(Saved entries)
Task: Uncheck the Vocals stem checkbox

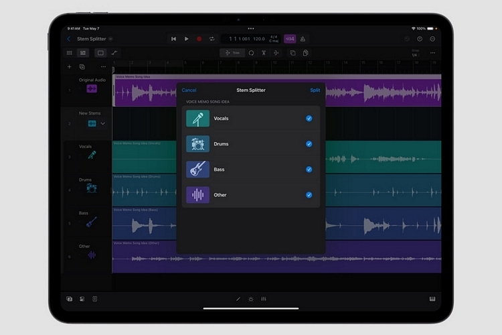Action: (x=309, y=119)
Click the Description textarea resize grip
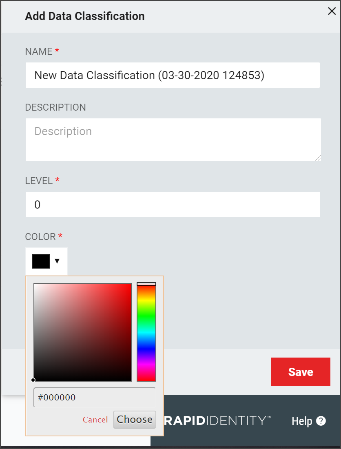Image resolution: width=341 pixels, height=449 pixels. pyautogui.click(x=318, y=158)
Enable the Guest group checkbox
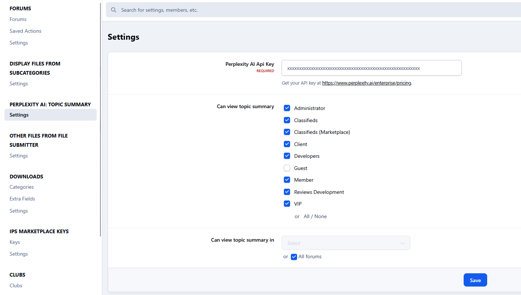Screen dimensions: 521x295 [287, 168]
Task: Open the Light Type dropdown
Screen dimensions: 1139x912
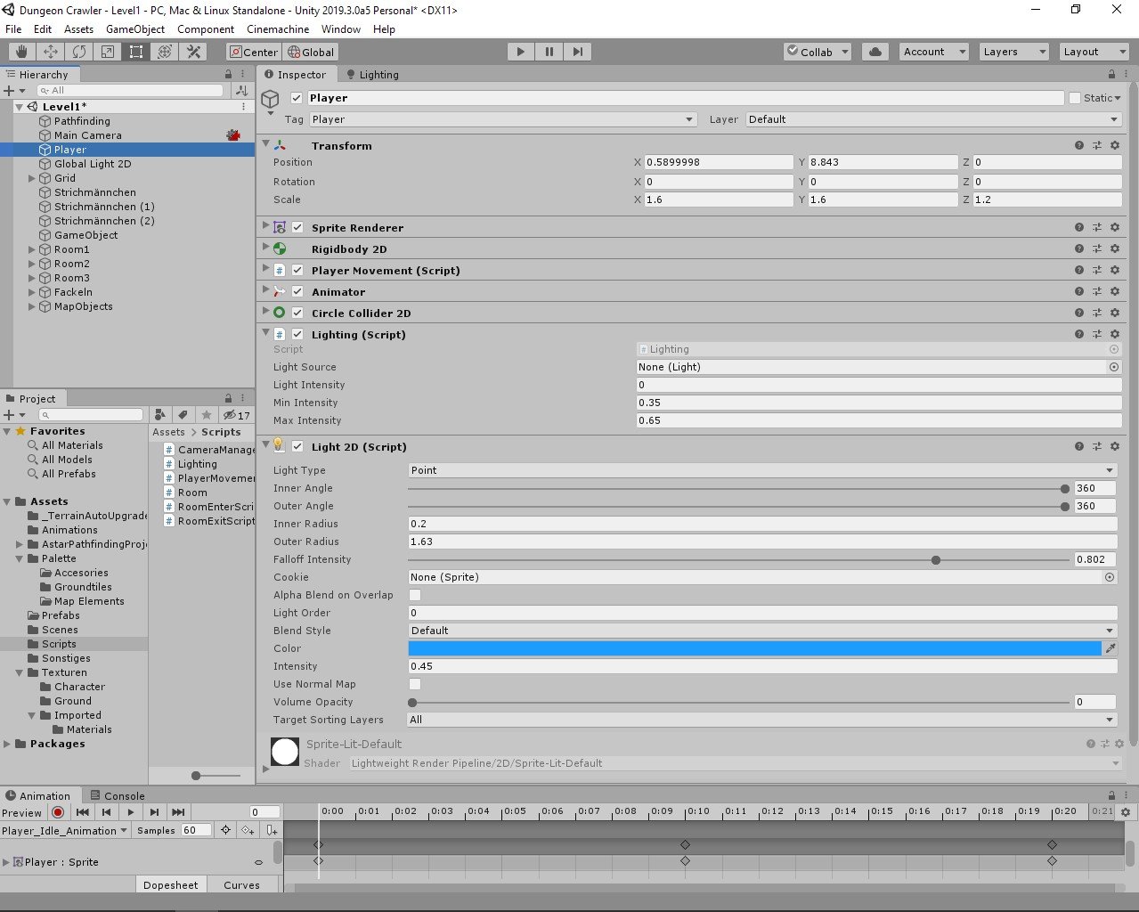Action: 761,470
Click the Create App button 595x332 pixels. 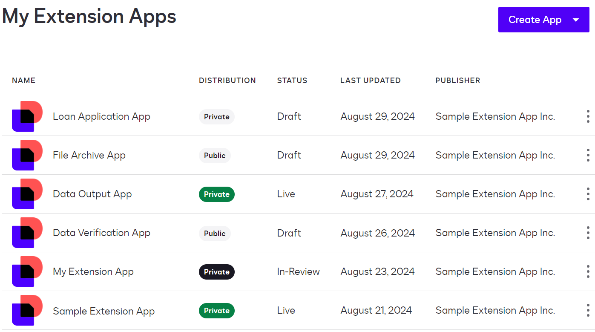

• _Assigned task_:
The finished copy should match the data above word for word and contain no pictures.

• _Written answer_:
Task: Uncheck the Vocals stem checkbox

Action: (x=309, y=119)
Click the Description textarea resize grip
Image resolution: width=341 pixels, height=449 pixels. pyautogui.click(x=318, y=158)
Enable the Guest group checkbox
Screen dimensions: 521x295 [287, 168]
Task: Open the Light Type dropdown
Screen dimensions: 1139x912
Action: 761,470
Click the Create App button 595x332 pixels. 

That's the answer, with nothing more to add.